11

I was investigating setjmp/longjmp and found out that setjmp saves registers such as instruction pointer, stack pointer etc...

However what I don't get here is that, can't the data in the stack of the thread itself be modified between the call to setjmp and longjmp. In that case, wouldn't longjmp not work as expected.

To make it clear, for example, when longjmp restores the stack pointer, say the data in the memory the stack pointer is pointing now is not the same as was when setjmp was called. Can this happen? And if that happens, aren't we in trouble?

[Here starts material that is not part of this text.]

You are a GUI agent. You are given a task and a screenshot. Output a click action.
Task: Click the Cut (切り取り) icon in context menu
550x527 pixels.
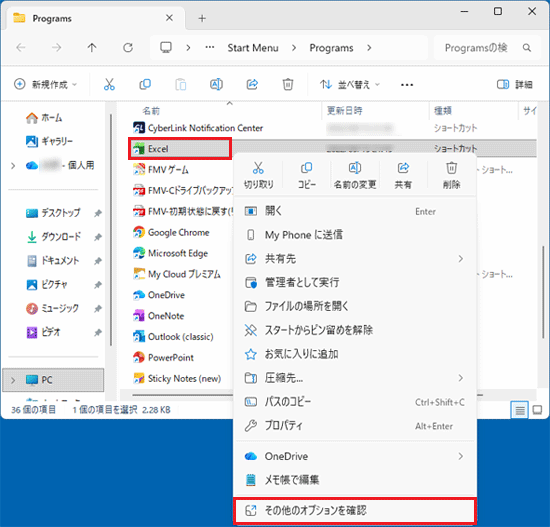258,168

Also what is meant by the statement, "The longjmp() routines may not be called after the routine which called the setjmp() routines returns."

MetallicPriest
  • 29,191
  • 52
  • 200
  • 356
  • 3
    It's very similar to the statement "A local variable may not be used after the routine that allocated the local variable returns." The stack variables that are in scope when you call `setjmp()` must still be in scope when you call `longjmp()`. – bk1e Nov 01 '11 at 16:27

6 Answers6

6

setjmp()/longjmp() are not meant to save the stack, that's what setcontext()/getcontext() are for.

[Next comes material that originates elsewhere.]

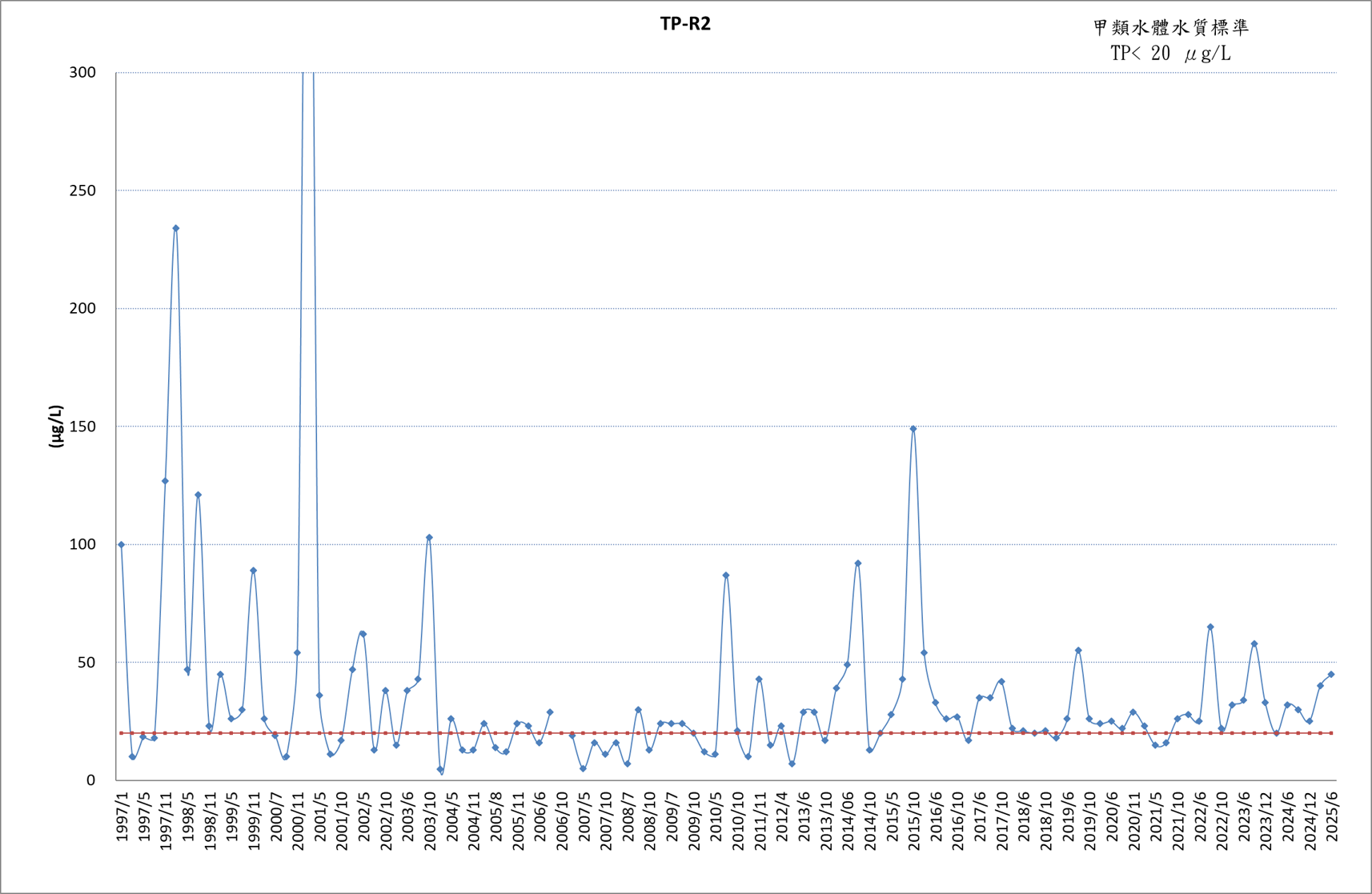Click the TP< 20 µg/L annotation text
The image size is (1372, 894).
(1171, 54)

The standard specifies that the value of non-volatile automatic variables defined in the function that calls setjmp() that are changed between the setjmp() and the longjmp() calls are unspecified after a longjmp(). There are also some restrictions on how you call setjmp() for this same reason.

ninjalj
  • 42,493
  • 9
  • 106
  • 148
  • The answer on this question (http://stackoverflow.com/questions/15115480/switching-up-down-the-stack-with-getcontext-setcontext) says `setcontext()/getcontext()` do not save the stack. Which is it and whats the difference between `setcontext()/getcontext()` and `setjmp()/longjmp()`? – apple16 Dec 01 '13 at 22:37
  • 1
    @apple16: `setjmp()/longjmp()` are intended to unwind the stack. `getcontext()/setcontext()/makecontext()/swapcontext()` are intended to switch between corroutine contexts (each with their own stack), some of them created by `makecontext()`. – ninjalj Dec 02 '13 at 02:53
6

The stack pointer marks the division between the "used" and "unused" portions of the stack. When you call setjmp, all current call frames are on the "used" side, and any calls that take place after setjmp, but before the function which called setjmp returns, have their call frames on the "unused" side of the saved stack pointer. Note that calling longjmp after the function which called setjmp has returned invokes undefined behavior, so that case does not need to be considered.

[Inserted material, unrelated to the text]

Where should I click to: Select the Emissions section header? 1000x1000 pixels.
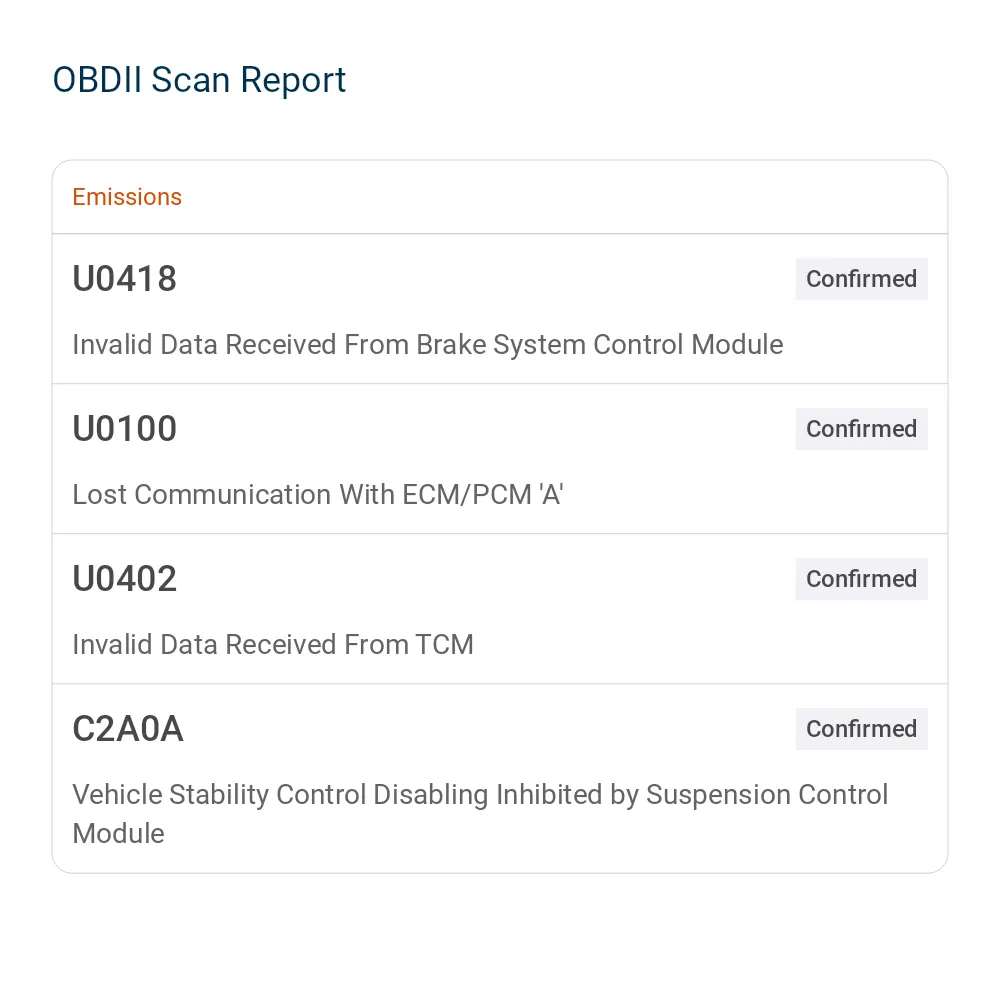pyautogui.click(x=127, y=197)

Now, it's possible that local variables in some of the existing call frames are modified after setjmp, either by the calling function or through pointers, and this is one reason why it's necessary to use volatile in many cases...

R.. GitHub STOP HELPING ICE
  • 208,859
  • 35
  • 376
  • 711
  • 1
    Thanks for the answer, but could you explain what is meant by "calling longjmp after the function which called setjmp has returned"? And where should one use volatile in this case. Which variables I mean. – MetallicPriest Nov 01 '11 at 16:19
  • He means calling it from a function "outer" to the setjmp invocation. – ninjalj Nov 01 '11 at 16:23
  • @MetallicPriest: kind of explained in Wikipedia page on continuations: _A more limited kind is the escape continuation that may be used to escape the current context to a surrounding one. Many languages which do not explicitly support continuations support exception handling, which is equivalent to escape continuations and can be used for the same purposes. C's setjmp/longjmp are also equivalent: they can only be used to unwind the stack. Escape continuations can also be used to implement tail-call optimization_ – ninjalj Nov 01 '11 at 16:26
  • @ninjali, you mean for example this... void somefunction() { setjmp(); } int main() { somefunction(); longjmp(...) } is not correct? – MetallicPriest Nov 01 '11 at 16:27
  • @MetallicPriest: yes, the stack for `somefunction()` has already been destroyed, and there is no turning back. Use `setcontext()` for that. – ninjalj Nov 01 '11 at 16:30
  • 1
    `getcontext`/`setcontext` will not work for that either. You would have to create a completely separate stack with `makecontext`... – R.. GitHub STOP HELPING ICE Nov 01 '11 at 16:33
  • @MetallicPriest: Indeed, that is not correct and extremely dangerous. In order for something like that to work, C could not have a linear stack; it would have to have separate allocated blocks on the heap for each call frame, and some sort of garbage collection to determine which ones were still referenced. Since this is not possible in a language with representation of types, basically all programs would just grow O(n) in memory with the number of function calls `n`...which would not be very fun. – R.. GitHub STOP HELPING ICE Nov 01 '11 at 16:35
  • @MetallicPriest: The "UB if calling longjmp after the function which called setjmp has returned" requirement is saying that you can only longjmp up the call tree / call stack, to a parent function which called `setjmp`. (Or the same invocation of the current function.) You can't `longjmp` back into a function that's already returned. So it's a lot like `throw`/`catch` in terms of call structure, where `setjmp` sets up a catch point and `longjmp` is like `throw`. Somewhat different semantics for stack unwinding and local variables, but still only unwinding up the call stack. – Peter Cordes May 31 '23 at 21:28
4

The setjmp/longjmp (hereafter slj) feature in C is ugly, and its behavior may vary between implementations. Nonetheless, given the absence of exceptions, slj is sometimes necessary in C (note that C++ provides exceptions which are in almost every way superior to slj, and that slj interacts badly with many C++ features).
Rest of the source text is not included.